_What you should do_
Among the entries below, find the lines that hold the word "відбувся" and report them.

Data supplied: Begin

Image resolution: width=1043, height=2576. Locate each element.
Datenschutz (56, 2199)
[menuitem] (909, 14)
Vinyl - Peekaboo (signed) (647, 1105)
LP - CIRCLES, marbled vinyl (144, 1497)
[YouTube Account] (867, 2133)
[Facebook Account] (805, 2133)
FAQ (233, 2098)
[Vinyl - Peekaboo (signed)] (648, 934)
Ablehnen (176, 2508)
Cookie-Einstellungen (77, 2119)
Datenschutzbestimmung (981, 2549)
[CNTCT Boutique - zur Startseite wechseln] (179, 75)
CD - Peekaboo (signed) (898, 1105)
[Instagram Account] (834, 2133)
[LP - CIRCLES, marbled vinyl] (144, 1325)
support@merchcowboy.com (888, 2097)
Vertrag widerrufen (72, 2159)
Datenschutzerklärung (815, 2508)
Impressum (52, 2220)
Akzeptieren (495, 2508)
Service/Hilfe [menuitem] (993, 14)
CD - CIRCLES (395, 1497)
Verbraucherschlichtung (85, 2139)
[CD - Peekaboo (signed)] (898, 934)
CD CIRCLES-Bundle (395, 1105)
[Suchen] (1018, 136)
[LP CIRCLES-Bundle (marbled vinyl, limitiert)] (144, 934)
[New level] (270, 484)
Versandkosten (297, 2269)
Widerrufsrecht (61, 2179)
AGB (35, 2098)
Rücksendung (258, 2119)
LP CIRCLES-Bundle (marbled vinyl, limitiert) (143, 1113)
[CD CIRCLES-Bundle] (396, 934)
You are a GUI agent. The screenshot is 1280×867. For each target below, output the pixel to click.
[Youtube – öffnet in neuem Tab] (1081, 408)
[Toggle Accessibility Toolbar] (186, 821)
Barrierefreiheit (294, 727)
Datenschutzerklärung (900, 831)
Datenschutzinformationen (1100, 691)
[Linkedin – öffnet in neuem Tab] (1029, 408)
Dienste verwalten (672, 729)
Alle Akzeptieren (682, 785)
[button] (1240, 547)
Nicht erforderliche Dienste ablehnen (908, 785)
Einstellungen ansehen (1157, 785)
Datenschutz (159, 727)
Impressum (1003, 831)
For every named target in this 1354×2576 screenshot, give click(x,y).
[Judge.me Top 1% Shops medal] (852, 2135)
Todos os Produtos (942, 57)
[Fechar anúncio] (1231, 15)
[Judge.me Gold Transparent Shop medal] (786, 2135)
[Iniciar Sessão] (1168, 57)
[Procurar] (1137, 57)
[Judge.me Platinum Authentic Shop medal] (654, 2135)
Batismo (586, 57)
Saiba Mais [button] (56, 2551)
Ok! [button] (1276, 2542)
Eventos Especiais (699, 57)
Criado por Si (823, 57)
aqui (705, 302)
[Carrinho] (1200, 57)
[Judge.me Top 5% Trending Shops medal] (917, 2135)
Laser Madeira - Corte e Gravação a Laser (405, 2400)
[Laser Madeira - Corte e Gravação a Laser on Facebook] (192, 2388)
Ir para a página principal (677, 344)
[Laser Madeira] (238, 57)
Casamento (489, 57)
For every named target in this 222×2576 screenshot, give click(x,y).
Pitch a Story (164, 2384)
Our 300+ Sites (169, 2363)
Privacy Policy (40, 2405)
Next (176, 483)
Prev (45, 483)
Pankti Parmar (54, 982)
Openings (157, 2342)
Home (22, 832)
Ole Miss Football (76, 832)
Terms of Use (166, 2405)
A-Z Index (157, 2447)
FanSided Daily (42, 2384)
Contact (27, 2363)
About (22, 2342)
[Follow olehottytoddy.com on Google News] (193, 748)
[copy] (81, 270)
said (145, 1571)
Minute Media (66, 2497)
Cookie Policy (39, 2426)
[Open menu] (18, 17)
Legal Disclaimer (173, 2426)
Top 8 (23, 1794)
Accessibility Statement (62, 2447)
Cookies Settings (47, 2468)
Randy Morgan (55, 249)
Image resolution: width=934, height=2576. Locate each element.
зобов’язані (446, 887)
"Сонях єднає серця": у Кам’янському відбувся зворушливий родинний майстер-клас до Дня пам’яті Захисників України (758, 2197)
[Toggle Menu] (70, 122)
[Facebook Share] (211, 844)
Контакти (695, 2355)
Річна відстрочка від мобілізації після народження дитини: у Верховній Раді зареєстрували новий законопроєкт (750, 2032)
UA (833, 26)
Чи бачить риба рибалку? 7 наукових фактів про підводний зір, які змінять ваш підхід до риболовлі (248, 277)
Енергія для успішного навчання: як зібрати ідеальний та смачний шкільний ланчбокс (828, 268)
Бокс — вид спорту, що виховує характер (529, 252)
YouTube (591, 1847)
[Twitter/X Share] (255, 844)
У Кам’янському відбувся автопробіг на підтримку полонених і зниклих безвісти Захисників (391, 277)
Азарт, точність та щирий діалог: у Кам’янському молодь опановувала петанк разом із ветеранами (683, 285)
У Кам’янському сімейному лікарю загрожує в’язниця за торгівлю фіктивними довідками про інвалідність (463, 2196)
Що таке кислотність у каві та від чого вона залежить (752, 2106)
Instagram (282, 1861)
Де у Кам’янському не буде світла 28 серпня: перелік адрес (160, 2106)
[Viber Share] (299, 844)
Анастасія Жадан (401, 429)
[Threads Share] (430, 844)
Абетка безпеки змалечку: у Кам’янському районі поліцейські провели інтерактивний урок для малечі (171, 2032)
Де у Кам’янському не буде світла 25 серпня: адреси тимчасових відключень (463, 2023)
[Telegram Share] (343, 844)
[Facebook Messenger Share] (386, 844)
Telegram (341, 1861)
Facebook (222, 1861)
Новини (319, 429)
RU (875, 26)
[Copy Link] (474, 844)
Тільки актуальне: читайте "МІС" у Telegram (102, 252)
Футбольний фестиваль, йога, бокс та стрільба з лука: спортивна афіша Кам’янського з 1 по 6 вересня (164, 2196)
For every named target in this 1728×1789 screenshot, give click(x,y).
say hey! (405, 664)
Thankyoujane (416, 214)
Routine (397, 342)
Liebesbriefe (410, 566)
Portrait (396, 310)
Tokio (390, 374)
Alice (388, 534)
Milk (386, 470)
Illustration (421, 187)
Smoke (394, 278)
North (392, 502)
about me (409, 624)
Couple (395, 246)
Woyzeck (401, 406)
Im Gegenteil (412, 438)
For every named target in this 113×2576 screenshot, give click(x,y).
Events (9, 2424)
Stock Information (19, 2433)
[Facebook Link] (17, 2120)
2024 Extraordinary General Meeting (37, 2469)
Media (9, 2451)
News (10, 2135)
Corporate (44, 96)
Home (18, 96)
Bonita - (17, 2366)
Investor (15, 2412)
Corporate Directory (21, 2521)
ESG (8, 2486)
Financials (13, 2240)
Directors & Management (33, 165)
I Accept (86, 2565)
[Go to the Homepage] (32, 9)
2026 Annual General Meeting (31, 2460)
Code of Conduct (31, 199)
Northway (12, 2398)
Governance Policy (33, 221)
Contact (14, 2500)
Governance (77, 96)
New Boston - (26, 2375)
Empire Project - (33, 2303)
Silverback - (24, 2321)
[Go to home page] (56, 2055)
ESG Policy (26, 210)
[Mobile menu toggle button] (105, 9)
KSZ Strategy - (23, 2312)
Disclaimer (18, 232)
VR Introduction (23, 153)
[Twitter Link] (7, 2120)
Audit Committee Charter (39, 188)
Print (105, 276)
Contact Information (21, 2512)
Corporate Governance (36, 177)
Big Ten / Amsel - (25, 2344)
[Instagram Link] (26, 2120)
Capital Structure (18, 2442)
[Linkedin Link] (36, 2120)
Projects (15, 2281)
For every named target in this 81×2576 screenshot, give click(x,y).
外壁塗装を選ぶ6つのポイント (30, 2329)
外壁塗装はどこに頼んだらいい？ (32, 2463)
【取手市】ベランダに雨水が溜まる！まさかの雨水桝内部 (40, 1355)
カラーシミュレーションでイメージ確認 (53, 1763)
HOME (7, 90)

Data supplied: End

_Exercise response_
"Сонях єднає серця": у Кам’янському відбувся зворушливий родинний майстер-клас до Дня пам’яті Захисників України (758, 2197)
У Кам’янському відбувся автопробіг на підтримку полонених і зниклих безвісти Захисників (391, 277)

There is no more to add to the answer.